CHALLENGE: In the forum thread, roughly what price did the original poster find for the Orbea Diem Black?

DOCUMENT PASSAGE:
# Build or Buy a Single Speed



## iendicott (20 Jul 2010)

Now got my road bike all sorted was looking at investing in a Single Speed for work \ fitness and smoothness of cadence.

Now I really like the style of the Specialized Sirrus Sport or the Raliegh AIRLite SF3.0, is there a Single Speed that is the same style as one of these or do I have to build one from scratch which is not a bad thing ?

I liked the look of the Orbea Diem Black until I found out the price was circa £1700 and I don't think it's even a SS.

Thanks Ivan


----------



## Rob3rt (20 Jul 2010)

Specialized make a fixed/SS called the langster, Its stealth (matt) black and has a compact frame and is made from aluminium, lots of people ride and enjoy them.

Personally I'd go for a Dolan, I think they do a SS with mounts etc for a rack in a similar price range!


----------



## iendicott (20 Jul 2010)

Hi Rob3rt,

Looked at the Langster, it's OK there would be alot of thing to change on it, also looked at the Giant Bowery again alot of things I would change on it.
I have seen a Dolan single speed and they are lovely so good call.

How hard is it to convert say the Specialized to a Single speed ? I Suspect it would be cheaper to build it from frame up.

Element and text position data:
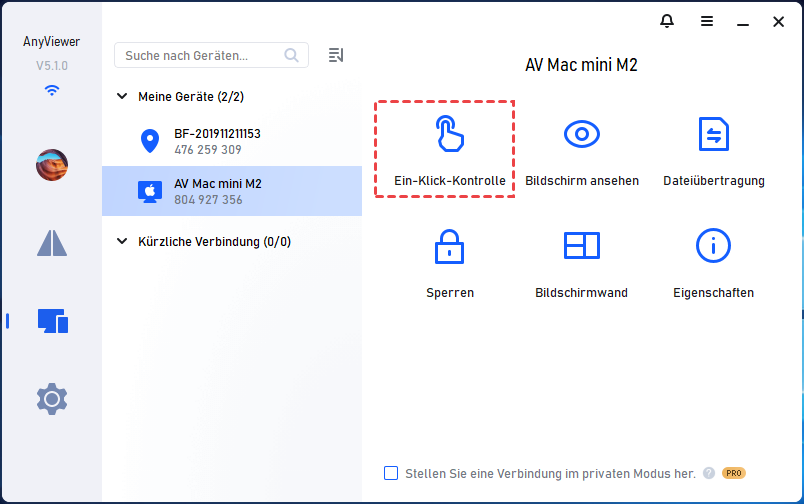Enable private mode connection checkbox

click(391, 473)
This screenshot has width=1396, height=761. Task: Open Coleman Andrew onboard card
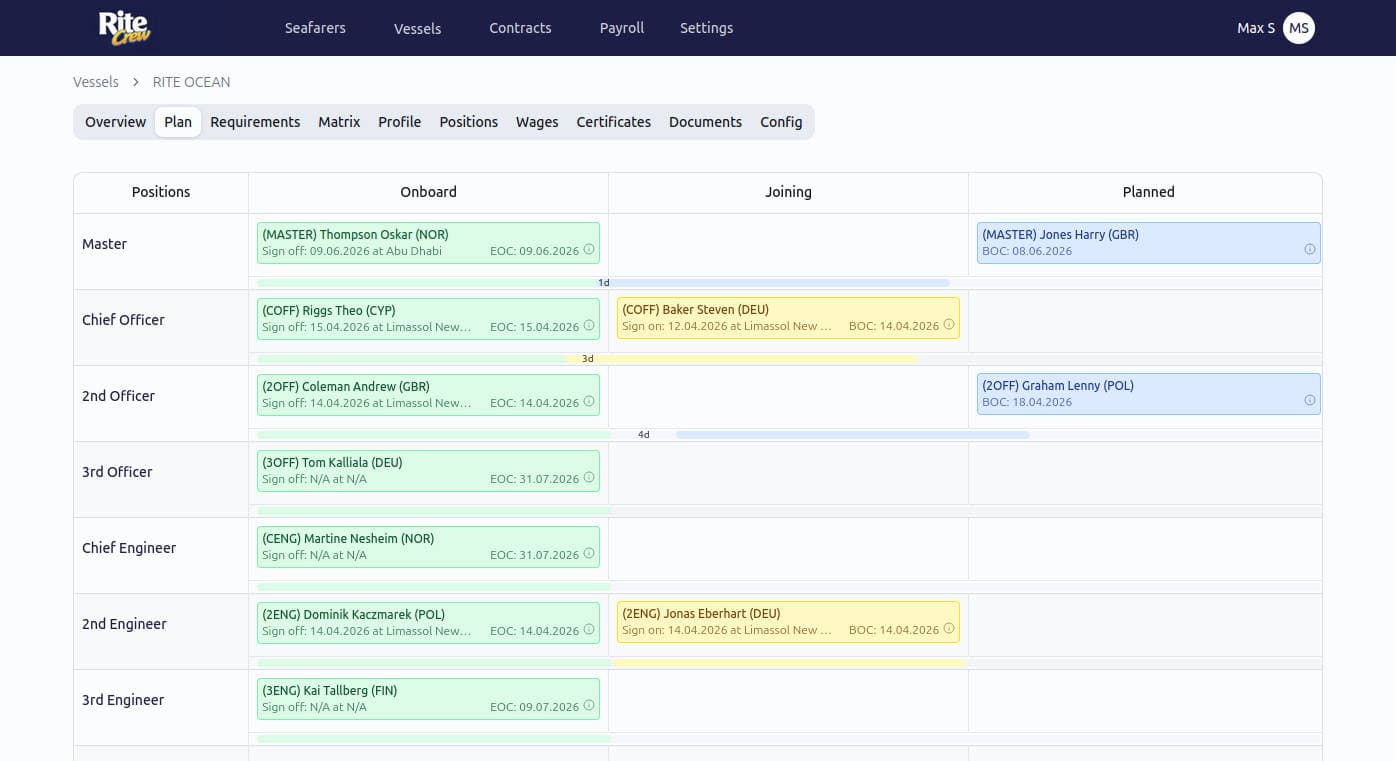428,394
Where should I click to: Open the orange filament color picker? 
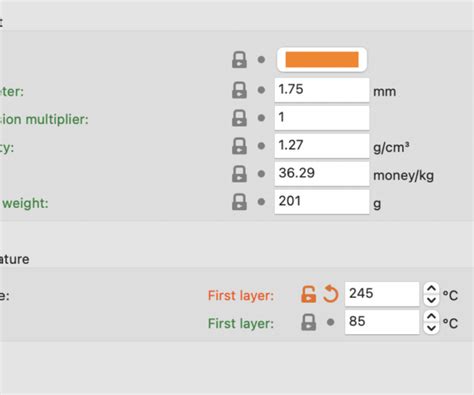(x=322, y=60)
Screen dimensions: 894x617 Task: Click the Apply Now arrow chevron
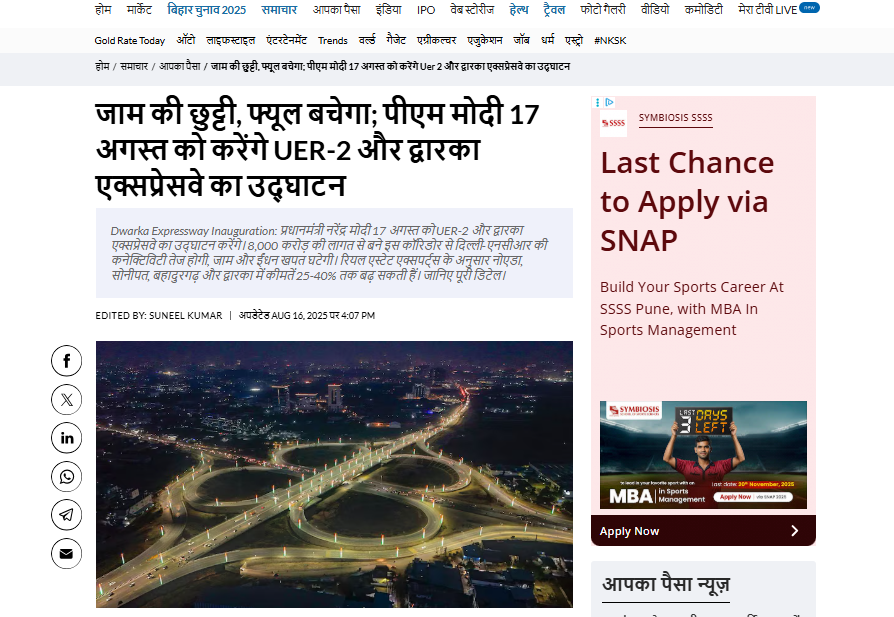pyautogui.click(x=795, y=531)

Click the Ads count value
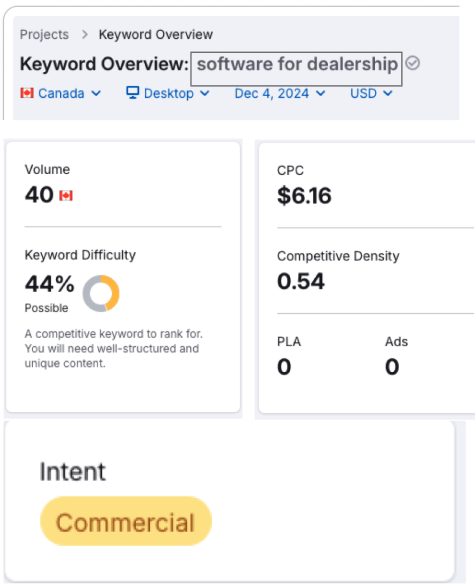pos(392,366)
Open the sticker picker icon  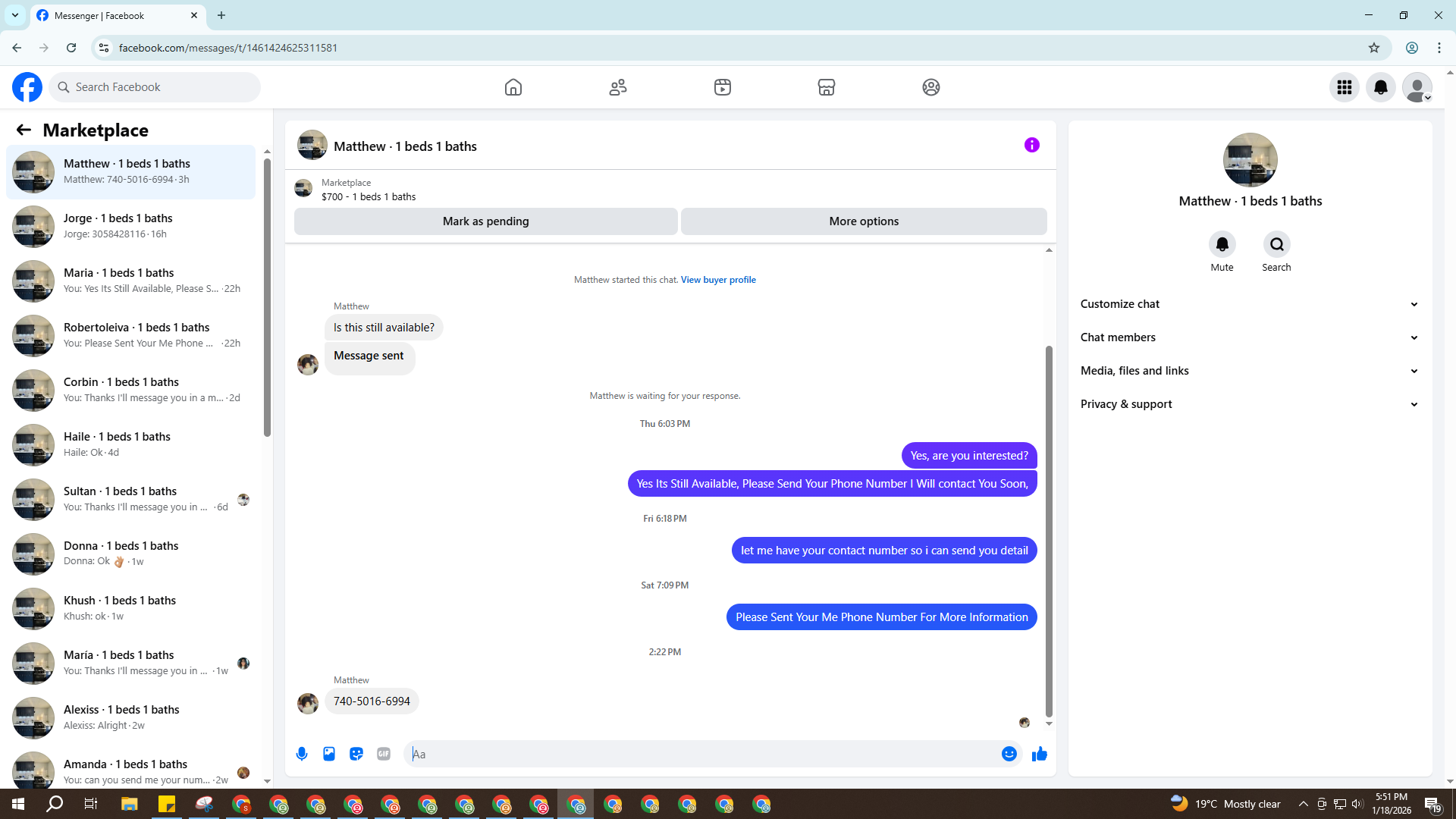click(356, 754)
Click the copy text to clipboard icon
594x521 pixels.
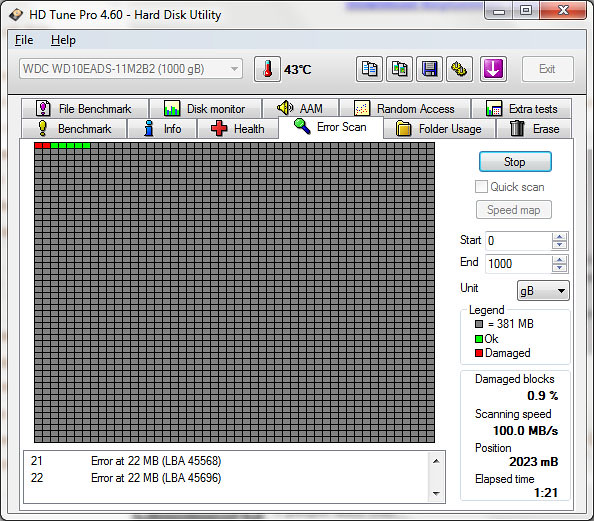(369, 69)
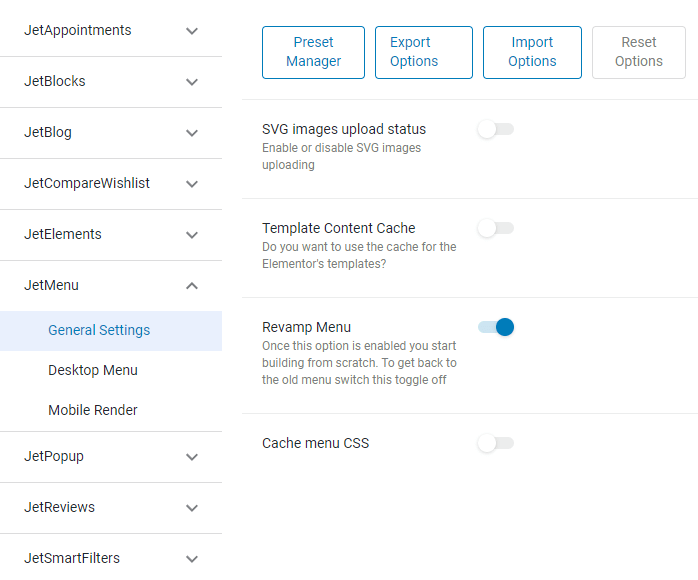Click the Import Options button
Viewport: 698px width, 580px height.
point(532,53)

WRITTEN SOLUTION: About £1700.